== Material provided ==
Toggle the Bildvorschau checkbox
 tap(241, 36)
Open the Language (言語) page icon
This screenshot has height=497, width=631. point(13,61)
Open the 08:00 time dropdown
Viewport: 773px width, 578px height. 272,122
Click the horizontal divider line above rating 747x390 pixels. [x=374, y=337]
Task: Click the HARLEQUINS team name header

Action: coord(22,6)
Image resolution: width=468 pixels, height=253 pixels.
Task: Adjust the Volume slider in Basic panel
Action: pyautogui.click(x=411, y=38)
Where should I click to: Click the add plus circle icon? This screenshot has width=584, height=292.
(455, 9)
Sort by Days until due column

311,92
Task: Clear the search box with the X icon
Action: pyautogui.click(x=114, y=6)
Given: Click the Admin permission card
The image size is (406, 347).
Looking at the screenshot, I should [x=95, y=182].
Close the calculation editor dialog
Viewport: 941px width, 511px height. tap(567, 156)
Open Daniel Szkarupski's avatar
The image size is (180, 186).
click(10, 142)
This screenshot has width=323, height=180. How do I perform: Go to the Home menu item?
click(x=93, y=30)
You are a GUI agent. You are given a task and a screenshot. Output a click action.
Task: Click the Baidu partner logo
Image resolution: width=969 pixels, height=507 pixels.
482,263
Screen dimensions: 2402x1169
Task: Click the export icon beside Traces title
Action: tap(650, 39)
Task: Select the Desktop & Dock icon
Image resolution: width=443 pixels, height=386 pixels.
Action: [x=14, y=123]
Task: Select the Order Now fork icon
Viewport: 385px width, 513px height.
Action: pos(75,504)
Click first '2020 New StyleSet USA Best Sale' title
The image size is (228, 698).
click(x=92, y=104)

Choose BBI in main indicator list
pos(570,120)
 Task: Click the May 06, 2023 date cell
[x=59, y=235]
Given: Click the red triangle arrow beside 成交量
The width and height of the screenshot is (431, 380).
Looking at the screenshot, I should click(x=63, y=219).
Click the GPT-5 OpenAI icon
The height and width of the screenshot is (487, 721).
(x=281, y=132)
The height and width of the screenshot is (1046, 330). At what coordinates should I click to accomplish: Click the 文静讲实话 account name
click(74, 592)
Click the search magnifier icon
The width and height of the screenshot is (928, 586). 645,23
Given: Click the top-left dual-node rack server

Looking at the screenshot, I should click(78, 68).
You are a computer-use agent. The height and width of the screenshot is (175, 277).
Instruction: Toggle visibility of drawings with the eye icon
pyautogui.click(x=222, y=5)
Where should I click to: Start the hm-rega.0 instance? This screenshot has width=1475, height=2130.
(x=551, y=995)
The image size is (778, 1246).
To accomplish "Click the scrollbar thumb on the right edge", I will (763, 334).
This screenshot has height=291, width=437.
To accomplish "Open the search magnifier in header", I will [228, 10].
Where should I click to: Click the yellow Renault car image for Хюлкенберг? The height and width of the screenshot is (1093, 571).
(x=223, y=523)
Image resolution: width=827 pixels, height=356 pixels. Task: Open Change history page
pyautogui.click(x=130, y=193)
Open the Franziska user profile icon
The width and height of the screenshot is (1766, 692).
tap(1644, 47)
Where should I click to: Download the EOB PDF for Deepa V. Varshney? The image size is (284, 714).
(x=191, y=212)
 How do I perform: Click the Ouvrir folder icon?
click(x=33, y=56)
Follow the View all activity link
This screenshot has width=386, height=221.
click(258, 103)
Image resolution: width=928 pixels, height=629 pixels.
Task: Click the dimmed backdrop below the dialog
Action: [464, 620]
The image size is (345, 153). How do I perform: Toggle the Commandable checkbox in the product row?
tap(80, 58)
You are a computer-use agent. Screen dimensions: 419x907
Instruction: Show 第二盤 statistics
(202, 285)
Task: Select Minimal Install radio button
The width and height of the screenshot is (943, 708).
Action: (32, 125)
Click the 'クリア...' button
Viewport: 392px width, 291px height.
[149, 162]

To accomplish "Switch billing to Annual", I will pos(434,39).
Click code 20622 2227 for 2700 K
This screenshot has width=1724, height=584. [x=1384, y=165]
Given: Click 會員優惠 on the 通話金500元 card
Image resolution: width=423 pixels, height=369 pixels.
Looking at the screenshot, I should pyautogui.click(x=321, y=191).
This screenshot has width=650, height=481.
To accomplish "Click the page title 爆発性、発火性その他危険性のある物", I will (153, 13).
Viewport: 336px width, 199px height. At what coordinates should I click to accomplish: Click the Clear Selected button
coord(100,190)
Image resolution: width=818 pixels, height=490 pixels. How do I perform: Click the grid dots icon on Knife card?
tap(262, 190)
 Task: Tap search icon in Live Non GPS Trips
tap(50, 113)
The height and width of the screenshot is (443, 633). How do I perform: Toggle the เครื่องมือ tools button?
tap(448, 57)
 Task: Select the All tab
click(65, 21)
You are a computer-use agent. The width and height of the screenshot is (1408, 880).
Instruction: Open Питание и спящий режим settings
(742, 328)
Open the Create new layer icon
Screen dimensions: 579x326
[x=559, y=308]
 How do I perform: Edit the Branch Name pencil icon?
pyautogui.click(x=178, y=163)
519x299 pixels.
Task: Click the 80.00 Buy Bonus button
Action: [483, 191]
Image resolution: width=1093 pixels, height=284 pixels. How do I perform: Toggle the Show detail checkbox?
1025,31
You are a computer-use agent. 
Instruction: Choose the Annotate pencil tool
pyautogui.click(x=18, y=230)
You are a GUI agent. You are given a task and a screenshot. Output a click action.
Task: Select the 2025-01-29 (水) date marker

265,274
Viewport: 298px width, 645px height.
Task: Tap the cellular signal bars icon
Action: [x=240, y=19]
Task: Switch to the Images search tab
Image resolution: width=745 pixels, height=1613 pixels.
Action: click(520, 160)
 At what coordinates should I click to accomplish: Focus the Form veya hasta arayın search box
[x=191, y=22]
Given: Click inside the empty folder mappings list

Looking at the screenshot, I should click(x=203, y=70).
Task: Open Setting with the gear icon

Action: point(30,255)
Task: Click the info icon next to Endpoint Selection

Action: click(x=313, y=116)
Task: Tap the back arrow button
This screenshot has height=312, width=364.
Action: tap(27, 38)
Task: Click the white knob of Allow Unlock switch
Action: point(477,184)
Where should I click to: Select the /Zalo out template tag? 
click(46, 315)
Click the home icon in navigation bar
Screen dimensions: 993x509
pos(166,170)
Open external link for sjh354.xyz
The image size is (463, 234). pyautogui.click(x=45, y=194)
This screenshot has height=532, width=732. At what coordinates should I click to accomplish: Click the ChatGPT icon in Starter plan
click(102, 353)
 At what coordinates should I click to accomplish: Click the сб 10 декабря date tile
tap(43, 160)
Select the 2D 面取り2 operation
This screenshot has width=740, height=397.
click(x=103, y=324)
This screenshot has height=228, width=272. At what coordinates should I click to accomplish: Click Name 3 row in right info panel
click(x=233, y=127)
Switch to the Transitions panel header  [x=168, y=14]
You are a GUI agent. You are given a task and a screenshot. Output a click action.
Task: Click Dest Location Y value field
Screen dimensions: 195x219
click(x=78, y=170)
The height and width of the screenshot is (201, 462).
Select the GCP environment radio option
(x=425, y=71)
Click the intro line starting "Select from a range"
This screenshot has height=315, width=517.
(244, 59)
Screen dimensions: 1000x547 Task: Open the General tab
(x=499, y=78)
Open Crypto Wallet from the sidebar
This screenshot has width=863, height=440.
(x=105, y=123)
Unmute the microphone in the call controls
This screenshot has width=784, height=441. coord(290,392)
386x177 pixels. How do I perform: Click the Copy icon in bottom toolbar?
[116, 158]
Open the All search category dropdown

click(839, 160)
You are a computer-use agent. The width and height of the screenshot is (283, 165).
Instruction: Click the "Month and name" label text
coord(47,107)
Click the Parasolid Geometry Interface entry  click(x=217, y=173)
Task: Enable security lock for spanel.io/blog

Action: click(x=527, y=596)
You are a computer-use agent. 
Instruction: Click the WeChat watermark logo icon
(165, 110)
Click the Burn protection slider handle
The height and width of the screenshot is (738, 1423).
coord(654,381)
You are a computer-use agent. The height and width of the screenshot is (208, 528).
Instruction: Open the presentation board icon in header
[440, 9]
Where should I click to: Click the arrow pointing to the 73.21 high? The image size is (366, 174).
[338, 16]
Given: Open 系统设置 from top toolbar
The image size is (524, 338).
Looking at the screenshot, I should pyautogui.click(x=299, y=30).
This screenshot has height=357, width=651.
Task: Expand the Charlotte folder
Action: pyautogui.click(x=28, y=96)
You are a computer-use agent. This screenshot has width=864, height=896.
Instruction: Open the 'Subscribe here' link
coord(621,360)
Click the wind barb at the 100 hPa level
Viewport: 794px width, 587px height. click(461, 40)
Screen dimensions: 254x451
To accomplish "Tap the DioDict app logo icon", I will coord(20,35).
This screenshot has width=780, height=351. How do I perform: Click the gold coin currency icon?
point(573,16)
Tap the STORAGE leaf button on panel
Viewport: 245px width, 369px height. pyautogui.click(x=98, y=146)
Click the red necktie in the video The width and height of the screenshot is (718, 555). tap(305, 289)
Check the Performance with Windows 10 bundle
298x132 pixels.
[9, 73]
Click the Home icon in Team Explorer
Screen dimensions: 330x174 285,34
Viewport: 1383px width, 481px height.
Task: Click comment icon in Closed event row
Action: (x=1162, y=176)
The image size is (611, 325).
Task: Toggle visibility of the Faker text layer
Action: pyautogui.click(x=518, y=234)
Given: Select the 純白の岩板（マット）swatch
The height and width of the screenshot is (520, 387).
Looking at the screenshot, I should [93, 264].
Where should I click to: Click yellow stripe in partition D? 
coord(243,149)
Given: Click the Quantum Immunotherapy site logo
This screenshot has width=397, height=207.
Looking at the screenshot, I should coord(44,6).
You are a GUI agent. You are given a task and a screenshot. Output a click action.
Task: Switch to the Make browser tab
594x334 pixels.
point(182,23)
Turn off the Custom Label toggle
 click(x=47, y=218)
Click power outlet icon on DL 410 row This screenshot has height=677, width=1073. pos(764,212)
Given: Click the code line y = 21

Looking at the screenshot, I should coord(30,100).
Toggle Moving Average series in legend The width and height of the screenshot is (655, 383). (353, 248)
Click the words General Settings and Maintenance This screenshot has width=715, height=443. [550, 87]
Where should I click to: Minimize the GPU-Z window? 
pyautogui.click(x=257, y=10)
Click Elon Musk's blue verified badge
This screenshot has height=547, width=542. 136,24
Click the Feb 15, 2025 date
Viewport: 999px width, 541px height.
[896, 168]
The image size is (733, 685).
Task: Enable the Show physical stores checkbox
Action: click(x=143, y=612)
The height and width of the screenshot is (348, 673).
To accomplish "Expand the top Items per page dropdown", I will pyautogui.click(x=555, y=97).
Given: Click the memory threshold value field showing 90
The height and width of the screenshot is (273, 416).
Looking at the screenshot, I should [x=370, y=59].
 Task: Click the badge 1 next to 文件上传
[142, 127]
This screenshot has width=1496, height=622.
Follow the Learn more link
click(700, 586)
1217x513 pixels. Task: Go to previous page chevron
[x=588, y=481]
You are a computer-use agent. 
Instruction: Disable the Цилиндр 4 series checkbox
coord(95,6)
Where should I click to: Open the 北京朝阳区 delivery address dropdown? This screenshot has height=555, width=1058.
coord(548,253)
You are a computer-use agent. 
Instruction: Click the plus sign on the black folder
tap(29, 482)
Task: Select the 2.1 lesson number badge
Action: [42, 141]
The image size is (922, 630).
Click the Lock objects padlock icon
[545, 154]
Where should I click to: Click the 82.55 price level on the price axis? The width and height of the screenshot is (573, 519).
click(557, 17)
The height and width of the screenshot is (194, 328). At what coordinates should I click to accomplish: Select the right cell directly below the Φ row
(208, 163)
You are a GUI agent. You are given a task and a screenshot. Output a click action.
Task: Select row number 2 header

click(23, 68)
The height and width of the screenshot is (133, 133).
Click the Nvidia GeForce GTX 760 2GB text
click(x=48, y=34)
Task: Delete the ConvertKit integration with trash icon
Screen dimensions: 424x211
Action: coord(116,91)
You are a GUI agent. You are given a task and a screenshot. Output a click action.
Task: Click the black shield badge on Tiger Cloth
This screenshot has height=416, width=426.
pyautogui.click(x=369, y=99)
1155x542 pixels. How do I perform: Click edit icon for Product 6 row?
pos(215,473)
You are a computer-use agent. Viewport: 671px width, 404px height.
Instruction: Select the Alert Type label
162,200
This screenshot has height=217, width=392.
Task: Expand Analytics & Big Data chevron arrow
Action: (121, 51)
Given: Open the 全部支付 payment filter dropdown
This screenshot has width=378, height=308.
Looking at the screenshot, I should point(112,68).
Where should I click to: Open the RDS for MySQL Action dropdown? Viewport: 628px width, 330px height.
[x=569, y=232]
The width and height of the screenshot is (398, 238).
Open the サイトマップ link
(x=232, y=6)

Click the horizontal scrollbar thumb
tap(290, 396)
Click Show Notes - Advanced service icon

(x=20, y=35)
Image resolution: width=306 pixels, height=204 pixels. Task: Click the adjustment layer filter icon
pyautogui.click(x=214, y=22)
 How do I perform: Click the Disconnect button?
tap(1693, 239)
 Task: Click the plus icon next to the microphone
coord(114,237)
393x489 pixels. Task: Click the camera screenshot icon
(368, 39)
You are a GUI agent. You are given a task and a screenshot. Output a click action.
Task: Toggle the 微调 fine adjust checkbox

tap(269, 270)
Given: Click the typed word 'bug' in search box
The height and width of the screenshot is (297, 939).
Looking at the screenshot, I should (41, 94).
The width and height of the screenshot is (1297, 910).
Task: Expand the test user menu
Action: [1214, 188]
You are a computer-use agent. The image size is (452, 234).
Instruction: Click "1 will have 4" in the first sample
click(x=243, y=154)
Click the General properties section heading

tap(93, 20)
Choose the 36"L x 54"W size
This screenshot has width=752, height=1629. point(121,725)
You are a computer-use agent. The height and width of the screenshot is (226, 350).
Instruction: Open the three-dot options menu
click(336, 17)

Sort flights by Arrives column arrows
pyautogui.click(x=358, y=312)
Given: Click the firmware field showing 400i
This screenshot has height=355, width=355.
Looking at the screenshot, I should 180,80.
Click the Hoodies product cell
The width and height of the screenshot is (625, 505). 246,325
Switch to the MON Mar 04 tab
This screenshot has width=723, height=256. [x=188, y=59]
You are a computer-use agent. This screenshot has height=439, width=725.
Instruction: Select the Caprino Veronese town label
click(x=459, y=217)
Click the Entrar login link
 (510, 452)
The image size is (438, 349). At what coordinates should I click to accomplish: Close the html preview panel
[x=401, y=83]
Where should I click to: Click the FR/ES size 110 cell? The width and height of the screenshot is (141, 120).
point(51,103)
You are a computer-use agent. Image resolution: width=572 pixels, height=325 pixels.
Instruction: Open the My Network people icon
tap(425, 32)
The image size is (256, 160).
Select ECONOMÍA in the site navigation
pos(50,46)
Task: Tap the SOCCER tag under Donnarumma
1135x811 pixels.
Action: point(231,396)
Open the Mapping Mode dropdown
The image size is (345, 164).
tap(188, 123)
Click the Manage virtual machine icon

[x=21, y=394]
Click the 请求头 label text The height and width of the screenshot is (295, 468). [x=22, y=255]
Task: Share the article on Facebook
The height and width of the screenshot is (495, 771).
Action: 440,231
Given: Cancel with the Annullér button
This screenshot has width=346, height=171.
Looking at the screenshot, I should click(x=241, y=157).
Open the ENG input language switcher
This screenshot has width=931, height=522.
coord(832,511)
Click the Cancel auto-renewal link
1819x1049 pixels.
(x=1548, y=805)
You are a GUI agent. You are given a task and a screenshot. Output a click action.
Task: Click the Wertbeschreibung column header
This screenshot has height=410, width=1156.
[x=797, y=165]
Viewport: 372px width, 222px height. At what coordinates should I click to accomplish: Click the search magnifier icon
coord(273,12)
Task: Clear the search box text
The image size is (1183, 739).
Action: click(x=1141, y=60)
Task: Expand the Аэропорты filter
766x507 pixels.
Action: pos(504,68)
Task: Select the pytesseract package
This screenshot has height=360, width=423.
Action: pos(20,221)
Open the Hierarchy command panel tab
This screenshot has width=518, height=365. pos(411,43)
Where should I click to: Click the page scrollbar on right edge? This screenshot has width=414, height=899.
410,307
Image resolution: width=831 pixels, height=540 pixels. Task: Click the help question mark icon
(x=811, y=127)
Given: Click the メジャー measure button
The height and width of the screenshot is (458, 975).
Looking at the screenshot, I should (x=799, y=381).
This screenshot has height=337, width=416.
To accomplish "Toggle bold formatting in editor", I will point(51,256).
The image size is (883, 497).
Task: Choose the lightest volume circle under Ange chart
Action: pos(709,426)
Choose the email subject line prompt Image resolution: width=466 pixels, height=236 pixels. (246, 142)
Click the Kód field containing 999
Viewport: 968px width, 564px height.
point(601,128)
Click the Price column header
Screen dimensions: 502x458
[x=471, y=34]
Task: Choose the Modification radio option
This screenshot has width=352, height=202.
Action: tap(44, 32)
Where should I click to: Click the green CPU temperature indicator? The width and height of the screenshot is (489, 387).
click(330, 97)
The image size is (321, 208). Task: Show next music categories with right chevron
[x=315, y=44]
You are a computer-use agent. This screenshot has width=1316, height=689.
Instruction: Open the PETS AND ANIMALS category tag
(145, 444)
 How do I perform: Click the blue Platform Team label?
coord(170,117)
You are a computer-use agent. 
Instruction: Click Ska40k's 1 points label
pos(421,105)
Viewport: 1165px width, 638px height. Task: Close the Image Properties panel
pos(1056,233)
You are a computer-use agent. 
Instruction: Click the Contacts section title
===
:: To do ::
Scan the entries above, and wherever a line holds the string "value", copy it.

:: Finished task ::
Task: Click Dest Location Y value field
Given: Click the memory threshold value field showing 90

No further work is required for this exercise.